Records from a data collection
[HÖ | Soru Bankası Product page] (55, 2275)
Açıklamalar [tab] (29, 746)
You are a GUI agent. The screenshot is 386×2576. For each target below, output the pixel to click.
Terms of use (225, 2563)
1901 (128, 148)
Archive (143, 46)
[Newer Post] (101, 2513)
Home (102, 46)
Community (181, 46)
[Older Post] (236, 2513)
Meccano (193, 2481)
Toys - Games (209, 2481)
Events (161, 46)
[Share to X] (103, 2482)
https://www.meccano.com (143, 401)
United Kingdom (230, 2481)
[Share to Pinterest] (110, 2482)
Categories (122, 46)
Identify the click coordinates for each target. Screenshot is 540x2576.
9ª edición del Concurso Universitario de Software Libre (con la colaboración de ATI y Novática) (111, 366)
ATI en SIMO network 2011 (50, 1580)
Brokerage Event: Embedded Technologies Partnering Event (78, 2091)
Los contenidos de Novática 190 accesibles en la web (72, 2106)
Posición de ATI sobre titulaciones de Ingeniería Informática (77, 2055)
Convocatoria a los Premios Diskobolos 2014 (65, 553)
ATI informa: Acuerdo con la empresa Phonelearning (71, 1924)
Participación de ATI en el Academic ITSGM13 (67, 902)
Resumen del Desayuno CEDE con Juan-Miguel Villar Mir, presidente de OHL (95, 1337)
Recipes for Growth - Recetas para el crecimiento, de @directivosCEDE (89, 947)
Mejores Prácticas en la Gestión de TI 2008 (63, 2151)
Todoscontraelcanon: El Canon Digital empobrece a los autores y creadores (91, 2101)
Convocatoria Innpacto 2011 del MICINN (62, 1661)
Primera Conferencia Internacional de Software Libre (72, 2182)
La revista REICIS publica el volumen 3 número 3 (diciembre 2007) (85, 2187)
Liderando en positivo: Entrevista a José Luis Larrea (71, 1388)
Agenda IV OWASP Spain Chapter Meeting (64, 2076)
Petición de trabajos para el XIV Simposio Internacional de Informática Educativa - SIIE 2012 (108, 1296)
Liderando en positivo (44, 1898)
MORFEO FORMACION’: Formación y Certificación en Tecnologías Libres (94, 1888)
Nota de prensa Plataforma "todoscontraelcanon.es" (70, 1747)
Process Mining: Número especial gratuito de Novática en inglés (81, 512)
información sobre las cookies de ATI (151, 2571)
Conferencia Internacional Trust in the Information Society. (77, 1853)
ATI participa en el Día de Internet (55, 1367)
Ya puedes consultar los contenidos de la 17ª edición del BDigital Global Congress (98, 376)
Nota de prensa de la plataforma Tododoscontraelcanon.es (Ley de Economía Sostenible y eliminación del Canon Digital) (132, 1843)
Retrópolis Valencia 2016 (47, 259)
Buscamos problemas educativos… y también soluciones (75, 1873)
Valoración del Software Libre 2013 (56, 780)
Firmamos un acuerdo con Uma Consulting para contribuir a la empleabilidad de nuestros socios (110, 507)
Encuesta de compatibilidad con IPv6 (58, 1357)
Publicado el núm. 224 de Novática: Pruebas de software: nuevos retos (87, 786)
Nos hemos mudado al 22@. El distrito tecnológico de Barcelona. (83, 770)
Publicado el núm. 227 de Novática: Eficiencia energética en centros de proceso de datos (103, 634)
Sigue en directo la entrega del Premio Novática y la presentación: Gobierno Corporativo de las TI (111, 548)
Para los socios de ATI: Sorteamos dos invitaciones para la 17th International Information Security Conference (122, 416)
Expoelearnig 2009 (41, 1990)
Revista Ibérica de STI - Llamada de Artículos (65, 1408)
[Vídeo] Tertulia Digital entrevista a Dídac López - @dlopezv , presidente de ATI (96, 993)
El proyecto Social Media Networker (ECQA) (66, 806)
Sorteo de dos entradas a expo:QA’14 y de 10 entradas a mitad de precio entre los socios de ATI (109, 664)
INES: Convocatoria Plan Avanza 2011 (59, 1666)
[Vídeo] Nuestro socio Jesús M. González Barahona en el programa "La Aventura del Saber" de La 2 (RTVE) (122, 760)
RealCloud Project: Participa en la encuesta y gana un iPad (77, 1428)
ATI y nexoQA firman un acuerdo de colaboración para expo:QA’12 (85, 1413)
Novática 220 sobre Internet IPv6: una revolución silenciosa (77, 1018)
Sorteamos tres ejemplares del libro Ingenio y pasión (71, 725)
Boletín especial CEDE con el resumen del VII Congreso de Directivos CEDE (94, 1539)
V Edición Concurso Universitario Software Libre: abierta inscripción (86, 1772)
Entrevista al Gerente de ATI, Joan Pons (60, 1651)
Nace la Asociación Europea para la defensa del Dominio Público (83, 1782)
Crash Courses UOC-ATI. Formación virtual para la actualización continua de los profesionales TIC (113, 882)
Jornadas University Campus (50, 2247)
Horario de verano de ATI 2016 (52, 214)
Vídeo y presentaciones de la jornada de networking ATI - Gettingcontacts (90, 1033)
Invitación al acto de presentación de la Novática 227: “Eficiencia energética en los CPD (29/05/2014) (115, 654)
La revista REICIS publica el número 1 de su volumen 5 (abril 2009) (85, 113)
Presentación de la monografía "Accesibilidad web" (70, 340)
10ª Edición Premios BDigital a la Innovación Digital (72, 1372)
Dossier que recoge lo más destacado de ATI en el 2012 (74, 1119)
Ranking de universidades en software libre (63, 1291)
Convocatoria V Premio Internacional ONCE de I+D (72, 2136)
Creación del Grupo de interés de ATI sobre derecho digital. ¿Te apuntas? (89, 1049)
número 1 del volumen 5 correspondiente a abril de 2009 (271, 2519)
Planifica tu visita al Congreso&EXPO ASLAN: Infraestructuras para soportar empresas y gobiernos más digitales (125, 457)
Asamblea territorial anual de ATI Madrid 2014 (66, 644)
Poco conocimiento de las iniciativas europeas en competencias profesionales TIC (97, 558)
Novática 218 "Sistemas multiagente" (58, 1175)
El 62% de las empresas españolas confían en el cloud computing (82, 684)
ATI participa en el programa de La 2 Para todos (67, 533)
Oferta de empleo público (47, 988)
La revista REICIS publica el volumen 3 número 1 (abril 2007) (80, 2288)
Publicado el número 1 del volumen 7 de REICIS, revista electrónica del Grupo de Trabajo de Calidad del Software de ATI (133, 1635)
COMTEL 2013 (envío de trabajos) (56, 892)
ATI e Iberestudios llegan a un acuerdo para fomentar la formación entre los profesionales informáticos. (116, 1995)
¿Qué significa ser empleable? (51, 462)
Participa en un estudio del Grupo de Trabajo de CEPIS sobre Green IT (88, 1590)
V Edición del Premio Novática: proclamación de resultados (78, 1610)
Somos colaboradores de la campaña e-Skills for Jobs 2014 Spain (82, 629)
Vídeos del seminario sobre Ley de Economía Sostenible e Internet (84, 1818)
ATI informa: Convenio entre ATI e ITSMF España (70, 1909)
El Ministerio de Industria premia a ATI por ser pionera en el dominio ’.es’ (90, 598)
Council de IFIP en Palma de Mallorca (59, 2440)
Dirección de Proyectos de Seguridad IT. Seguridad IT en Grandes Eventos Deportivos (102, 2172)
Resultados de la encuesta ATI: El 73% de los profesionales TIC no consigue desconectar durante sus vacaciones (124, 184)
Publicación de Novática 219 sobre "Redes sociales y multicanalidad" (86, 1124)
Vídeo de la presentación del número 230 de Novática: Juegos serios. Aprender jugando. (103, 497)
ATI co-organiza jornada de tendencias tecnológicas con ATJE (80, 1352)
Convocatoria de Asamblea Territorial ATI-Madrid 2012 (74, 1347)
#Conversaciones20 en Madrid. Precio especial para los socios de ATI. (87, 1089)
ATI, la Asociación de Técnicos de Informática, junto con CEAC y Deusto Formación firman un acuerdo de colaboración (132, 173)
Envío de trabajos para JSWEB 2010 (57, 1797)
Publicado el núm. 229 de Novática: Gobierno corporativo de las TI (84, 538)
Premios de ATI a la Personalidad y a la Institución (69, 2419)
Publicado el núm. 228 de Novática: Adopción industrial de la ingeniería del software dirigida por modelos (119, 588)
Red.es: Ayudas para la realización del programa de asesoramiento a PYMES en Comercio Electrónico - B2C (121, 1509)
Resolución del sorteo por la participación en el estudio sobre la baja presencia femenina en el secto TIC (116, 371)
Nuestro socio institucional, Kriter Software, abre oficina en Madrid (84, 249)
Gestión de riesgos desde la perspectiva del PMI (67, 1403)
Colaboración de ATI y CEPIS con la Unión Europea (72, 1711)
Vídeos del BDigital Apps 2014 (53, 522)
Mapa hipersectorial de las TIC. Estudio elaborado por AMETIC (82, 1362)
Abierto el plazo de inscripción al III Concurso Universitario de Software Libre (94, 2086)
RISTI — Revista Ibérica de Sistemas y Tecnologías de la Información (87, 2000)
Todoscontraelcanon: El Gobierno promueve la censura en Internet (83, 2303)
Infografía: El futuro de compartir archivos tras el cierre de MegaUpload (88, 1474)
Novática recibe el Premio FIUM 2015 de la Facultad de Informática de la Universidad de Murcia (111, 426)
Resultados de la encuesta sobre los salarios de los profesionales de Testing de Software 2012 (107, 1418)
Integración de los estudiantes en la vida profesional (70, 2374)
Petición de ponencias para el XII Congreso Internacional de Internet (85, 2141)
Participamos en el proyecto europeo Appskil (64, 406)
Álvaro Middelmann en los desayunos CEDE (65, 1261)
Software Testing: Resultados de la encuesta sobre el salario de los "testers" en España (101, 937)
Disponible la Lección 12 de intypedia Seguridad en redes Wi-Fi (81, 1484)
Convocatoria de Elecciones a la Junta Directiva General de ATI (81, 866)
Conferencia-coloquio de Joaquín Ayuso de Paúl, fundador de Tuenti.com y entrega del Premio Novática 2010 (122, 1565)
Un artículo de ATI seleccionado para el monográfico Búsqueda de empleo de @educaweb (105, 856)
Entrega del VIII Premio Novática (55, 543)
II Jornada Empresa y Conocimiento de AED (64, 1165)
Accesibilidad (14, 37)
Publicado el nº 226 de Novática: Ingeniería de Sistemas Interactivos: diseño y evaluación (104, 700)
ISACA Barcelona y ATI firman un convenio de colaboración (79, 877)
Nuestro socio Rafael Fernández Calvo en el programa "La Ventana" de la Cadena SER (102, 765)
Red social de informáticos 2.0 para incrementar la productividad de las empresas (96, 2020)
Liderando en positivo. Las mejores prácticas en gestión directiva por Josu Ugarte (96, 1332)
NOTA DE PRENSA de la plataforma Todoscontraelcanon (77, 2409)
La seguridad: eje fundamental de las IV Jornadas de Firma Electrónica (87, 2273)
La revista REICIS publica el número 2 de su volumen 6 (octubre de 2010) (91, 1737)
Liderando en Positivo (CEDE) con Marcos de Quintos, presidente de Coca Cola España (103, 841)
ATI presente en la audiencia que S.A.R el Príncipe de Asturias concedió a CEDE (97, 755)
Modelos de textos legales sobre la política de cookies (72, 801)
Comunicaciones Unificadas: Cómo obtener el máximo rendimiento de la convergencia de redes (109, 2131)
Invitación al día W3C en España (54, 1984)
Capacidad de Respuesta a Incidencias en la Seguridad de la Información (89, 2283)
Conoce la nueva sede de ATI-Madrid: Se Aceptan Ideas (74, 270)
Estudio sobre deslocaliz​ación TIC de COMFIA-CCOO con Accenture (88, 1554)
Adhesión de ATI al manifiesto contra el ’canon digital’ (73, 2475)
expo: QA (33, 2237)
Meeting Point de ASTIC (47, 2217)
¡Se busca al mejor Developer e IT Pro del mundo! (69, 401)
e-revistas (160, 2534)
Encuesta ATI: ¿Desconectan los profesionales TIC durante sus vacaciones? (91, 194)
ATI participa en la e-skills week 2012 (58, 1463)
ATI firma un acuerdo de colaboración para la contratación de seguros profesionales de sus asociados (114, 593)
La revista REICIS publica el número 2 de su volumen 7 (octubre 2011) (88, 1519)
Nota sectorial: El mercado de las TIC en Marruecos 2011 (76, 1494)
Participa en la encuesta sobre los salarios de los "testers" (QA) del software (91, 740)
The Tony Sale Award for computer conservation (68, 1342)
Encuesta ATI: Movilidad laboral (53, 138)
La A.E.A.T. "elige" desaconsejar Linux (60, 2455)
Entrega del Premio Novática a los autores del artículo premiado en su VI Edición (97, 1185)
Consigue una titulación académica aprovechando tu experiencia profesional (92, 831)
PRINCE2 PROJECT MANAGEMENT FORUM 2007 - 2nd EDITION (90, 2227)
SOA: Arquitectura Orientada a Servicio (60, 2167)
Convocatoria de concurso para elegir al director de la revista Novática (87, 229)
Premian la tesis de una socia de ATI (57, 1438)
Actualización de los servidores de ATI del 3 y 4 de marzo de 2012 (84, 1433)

WHAT YOU NEED TO DO> Take every line from the records above that has the word "empleo" and copy it.

PROBLEM SOLUTION>
Oferta de empleo público (47, 988)
Un artículo de ATI seleccionado para el monográfico Búsqueda de empleo de @educaweb (105, 856)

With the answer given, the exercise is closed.